:: Excerpt ::
[XSL-LIST Mailing List Archive Home] [By Thread] [By Date]

[xsl] efficient traversal of combined collections in XSLT 3.0


Subject: [xsl] efficient traversal of combined collections in XSLT 3.0
From: Graydon <graydon@xxxxxxxxx>
Date: Sat, 24 Nov 2012 08:53:06 -0500

So I have about 4.0 GB of "production" content, XML that's already in use, can have deliverables generated from it, and which various groups of editors may change.

I have "content", some content (generally about .2 or .25 GB) that is being converted from SGML and which, before it is added to "production", needs to be checked to see if the links in it work.

links use a combination of @area (the name of a uniqueness of numbers) and @cite (the number); this is for legislation, so the numbers can get complicated by the basic scheme is pretty simple.  (targets are one direction in a bi-directional relationship, so a link in a fancy hat; they usually contain links, and we only need to check them if they _don't_ contain a link.)
:::
:: Given information ::
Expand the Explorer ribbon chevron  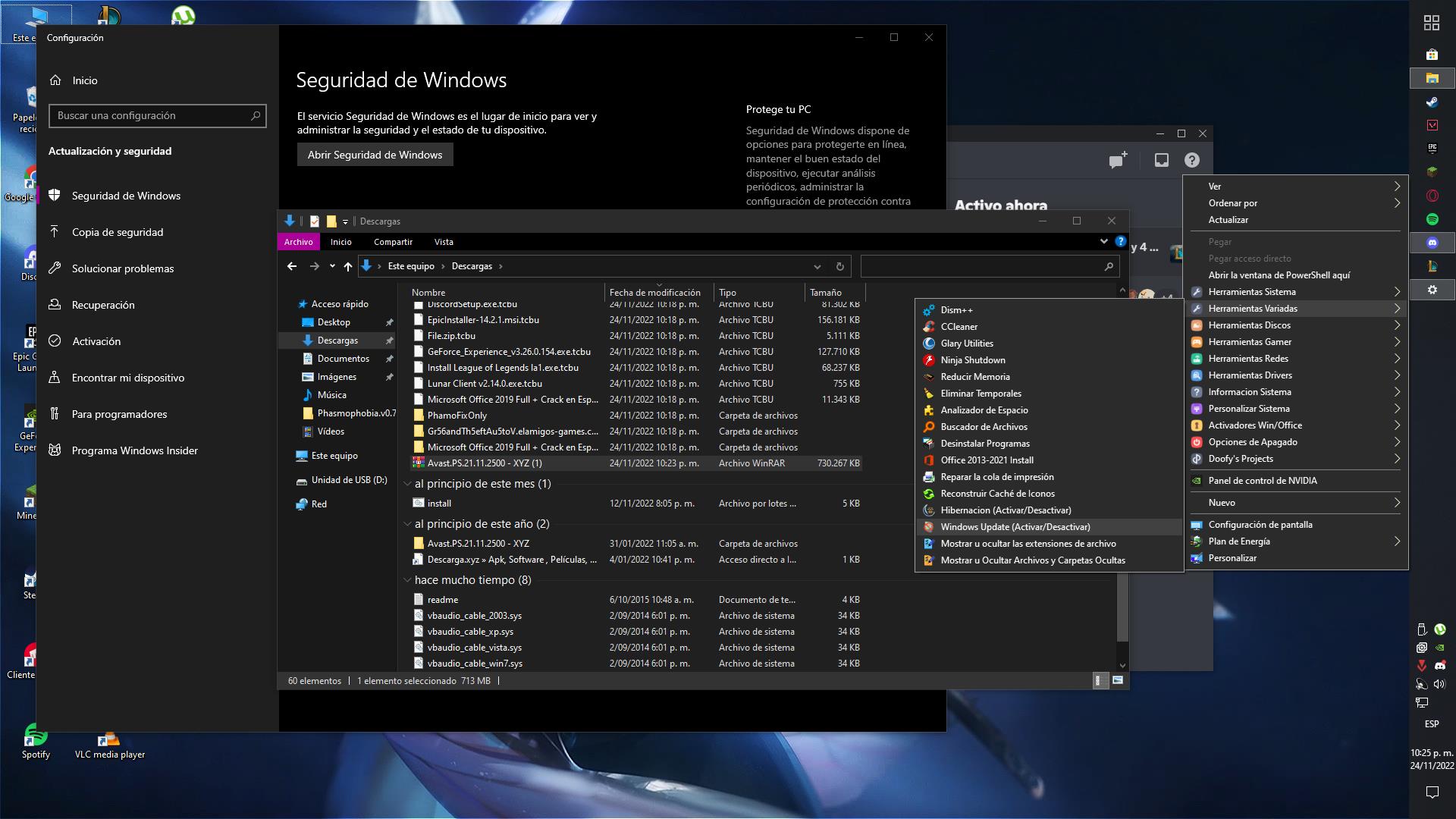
:::
:: Given information ::
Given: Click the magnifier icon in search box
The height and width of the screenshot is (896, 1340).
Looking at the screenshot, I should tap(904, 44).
:::
Given problem 1
In the mailing-list post about XSLT 3.0 collections, which two attributes do links combine?
Given problem 2
Continue the mailing-list post about traversing combined collections in XSLT 3.0 from where it stops.

Result 1
@area and @cite, with @cite holding the number.

Result 2
The slightly tricky bit is that I want to check the links in "content" to see if they match something in "content" _and_ in "production"; XSLT 3.0's version of key() will accept an arbitrary top-node, so (using the Saxon 9.4 which ships with current, 14.1 oXygen) I can declare the stylesheet to be version 3.0, combine "production" and "content" into "searchSpace", and define a key on that.

<xsl:stylesheet exclude-result-prefixes="xs xd" version="3.0"
  xmlns:xs="http://www.w3.org/2001/XMLSchema" xmlns:xsl="http://www.w3.org/1999/XSL/Transform">
  <xsl:variable name="content" select="collection('file:///home/graydon/stages/APFF?recurse=yes;select=*.xml')"/>
  <xsl:variable name="production"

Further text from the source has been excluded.